Colon cancer often results in a blockage of the intestines. This results in one of two issues, if the blockage obstructs the movement of stools, then constipation would ensue. If the blockage is not complete, then liquid stool is released around the blockage resulting in diarrhea.
Fructose malabsorption is characterized as the inability of the intestines to absorb 25g of fructose per sitting. The normal range is considered 25 – 50 g per sitting. This condition may result in bloating and diarrhea.
Lactose is broken up in the intestine by the enzyme lactase. Lactose deficiency occurs when there is an inadequate amount of lactase. This condition is associated diarrhea caused by osmotic effect of the lactose in the colon.
A decreased ability to digest or absorb fat is known as fat malabsorption. This condition occurs when there is a decrease in pancreatic secretions necessary in normal digestion, ultimately leading to diarrhea.
Celiac disease often leads to diarrhea. The disease is characterized by damage to the inner lining of the small intestines that leads to a decrease in absorption of nutrients and minerals. An immunological (allergic) reaction to gluten is often the cause of celiac disease, in the end leading to diarrhea.
An overactive thyroid gland will secrete an excessive amount of thyroid hormone. This condition is referred to as hyperthyroidism and is characterized by frequent stools. Many times hyperthyroidism is overlooked as a cause for frequent diarrhea.
Various infections are a side effect of cancer treatment. Diarrhea may occur due to the treatment of these infections with antiobiotics.
Injury to the adrenal cortex is a precursor to Addison’s disease. With this injury, the cortex will produce less hormone, resulting in diarrhea.
People who abuse laxatives to lose weight or garner attention may be inflicted with chronic diarrhea.
A highly virulent and invasive organism, Entamoeba histolytica, may cause diarrhea. The typical fecal-oral life cycle, consisting of infectious cysts passing in the feces and trophozoites reproducing in the large intestines, is associated with E. histolyitca. The risk factors are similar to other fecal-oral rout diseases and acquired through ingestion of the cysts.
Inflammation of the large and small intestines is called inflammatory bowel disease and a cause of chronic diarrhea.
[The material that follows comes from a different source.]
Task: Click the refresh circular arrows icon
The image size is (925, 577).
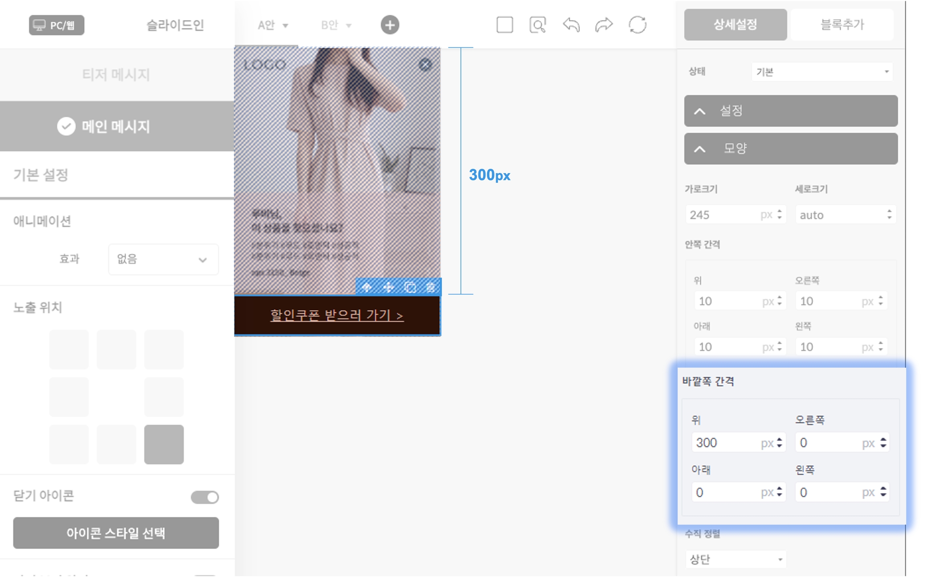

Magnesium, a naturally manifesting mineral, is important in the function and structure of the human body. Sixty percent of the human body’s magnesium is stored in the skeleton. Excess magnesium may be detrimental and cause diarrhea due to increased levels of magnesium salts that draw fluids from the lining of the intestines.
Acute diarrhea may be associated with Yersinia enterocolitica. This infectious disease is caused by a bacterium of the genus Yersinia. Yersiniosis is the resulting condition of this pleomorphic gram-negative bacillus that belongs to the family Enterobacteriaceae.
Cancer may cause stress and anxiety which may lead to diarrhea.
Diarrhea may be caused by gallbladder and stomach surgery by disrupting the movement of food through the digestive system. Short-bowel syndrome occurs when a portion of your intestine has been removed; resulting in an inability to absorb all of the food.
The most common cause of diarrhea in youngsters is a rotavirus infection. By five years old, most youngsters have experienced the accompanying severe infection (rotavirus gastroenteritis) that causes this severe, dehydrating diarrhea.